**ANGEZEIGTER TEXT:**
--------------------------------
Aktuell ist Stärke für die Papierindustrie das wichtigste Handelsgut von Jäckering. Die Papierindustrie braucht die langkettigen Glukoseverbindungen aus dem Weizen, um mehr Altpapier verarbeiten zu können. Sonst werden Kartons nicht stabil. Für die Zukunft könnten jedoch die Nebenströme zum Game Changer werden. Als Schweinefutter sind die nämlich eigentlich viel zu schade. Stattdessen könnten aus den Nebenströmen Produkte für die chemische Industrie gewonnen werden.
--------------------------------
**GESTELLTE AUFGABE A:**
Nenne in der Reihenfolge des Textes das erste Wort jedes Satzes im Text über Stärke für die Papierindustrie.

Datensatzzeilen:
--------------------------------
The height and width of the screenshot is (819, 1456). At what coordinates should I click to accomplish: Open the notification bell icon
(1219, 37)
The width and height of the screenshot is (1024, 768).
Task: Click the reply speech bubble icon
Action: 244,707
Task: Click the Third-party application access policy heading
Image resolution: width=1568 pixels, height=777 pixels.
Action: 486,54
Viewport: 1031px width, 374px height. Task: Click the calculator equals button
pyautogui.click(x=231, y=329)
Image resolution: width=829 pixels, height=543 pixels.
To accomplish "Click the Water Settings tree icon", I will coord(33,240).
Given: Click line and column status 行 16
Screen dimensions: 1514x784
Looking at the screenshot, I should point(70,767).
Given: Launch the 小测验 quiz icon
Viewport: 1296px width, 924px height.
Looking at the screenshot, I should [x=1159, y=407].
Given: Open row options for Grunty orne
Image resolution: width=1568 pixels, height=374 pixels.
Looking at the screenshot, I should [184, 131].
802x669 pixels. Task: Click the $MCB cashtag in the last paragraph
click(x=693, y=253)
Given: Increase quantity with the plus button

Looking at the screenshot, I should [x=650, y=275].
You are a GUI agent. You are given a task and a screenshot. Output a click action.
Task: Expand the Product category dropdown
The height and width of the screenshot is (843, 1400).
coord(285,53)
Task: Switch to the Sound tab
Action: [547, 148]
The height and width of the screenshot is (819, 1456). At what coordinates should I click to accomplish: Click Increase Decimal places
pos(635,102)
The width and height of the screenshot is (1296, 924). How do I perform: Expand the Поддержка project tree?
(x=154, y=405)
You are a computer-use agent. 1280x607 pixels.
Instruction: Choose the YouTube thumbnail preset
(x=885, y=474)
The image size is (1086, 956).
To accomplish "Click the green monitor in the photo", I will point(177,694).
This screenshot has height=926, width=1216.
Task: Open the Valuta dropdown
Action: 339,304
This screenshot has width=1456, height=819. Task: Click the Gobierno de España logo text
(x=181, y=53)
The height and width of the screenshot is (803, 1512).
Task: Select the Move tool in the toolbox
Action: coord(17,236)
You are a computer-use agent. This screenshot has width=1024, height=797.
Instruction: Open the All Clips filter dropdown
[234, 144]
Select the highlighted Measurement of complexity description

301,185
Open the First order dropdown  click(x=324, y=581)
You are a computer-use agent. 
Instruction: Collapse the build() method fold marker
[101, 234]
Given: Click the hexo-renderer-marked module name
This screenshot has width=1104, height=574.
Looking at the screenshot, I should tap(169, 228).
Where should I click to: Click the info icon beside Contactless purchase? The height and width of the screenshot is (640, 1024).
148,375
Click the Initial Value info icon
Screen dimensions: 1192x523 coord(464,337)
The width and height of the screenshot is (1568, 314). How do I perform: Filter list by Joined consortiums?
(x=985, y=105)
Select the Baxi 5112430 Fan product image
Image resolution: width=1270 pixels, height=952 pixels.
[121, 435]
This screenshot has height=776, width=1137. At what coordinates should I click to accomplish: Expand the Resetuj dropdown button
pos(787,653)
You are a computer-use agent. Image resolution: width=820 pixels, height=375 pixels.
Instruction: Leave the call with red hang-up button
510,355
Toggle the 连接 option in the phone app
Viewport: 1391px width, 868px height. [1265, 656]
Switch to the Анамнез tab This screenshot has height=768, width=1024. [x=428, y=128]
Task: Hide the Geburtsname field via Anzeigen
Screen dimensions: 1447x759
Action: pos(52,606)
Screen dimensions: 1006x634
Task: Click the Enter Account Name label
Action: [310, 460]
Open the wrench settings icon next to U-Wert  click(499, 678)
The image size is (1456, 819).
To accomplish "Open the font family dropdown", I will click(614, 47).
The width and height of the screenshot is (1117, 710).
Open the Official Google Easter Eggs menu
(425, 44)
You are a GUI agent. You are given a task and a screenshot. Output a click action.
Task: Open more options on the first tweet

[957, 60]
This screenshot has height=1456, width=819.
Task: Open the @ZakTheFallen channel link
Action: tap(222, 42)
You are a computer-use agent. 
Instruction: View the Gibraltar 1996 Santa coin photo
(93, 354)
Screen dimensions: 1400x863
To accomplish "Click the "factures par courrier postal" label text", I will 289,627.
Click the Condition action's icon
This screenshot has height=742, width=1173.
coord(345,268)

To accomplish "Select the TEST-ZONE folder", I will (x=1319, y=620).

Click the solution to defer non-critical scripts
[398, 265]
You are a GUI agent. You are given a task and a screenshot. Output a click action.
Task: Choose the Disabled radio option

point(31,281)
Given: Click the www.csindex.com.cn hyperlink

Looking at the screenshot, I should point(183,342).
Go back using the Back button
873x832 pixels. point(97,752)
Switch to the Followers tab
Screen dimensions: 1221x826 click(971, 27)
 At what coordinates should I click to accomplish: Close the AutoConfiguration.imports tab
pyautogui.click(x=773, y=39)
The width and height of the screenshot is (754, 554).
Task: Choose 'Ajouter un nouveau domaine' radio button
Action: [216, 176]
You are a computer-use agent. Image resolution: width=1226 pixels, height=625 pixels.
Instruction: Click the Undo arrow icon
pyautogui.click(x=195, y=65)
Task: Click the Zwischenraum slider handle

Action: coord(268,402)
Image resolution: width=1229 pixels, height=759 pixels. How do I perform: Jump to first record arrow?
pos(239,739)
--------------------------------
**GESTELLTE AUFGABE B:**
Ersetze in den Einträgen im Abschnitt von der Zeile mit „The width and height of the screenshot is (1568, 314).“ bis einschließlich der Zeile mit „Switch to the Анамнез“ das Wort „button“ durch „control“, und gib nur diese Zeilen wieder.

**ANTWORT ZUR AUFGABE A:**
Aktuell, Die, Sonst, Für, Als, Stattdessen

**ANTWORT ZUR AUFGABE B:**
The width and height of the screenshot is (1568, 314). How do I perform: Filter list by Joined consortiums?
(x=985, y=105)
Select the Baxi 5112430 Fan product image
Image resolution: width=1270 pixels, height=952 pixels.
[121, 435]
This screenshot has height=776, width=1137. At what coordinates should I click to accomplish: Expand the Resetuj dropdown control
pos(787,653)
You are a computer-use agent. Image resolution: width=820 pixels, height=375 pixels.
Instruction: Leave the call with red hang-up control
510,355
Toggle the 连接 option in the phone app
Viewport: 1391px width, 868px height. [1265, 656]
Switch to the Анамнез tab This screenshot has height=768, width=1024. [x=428, y=128]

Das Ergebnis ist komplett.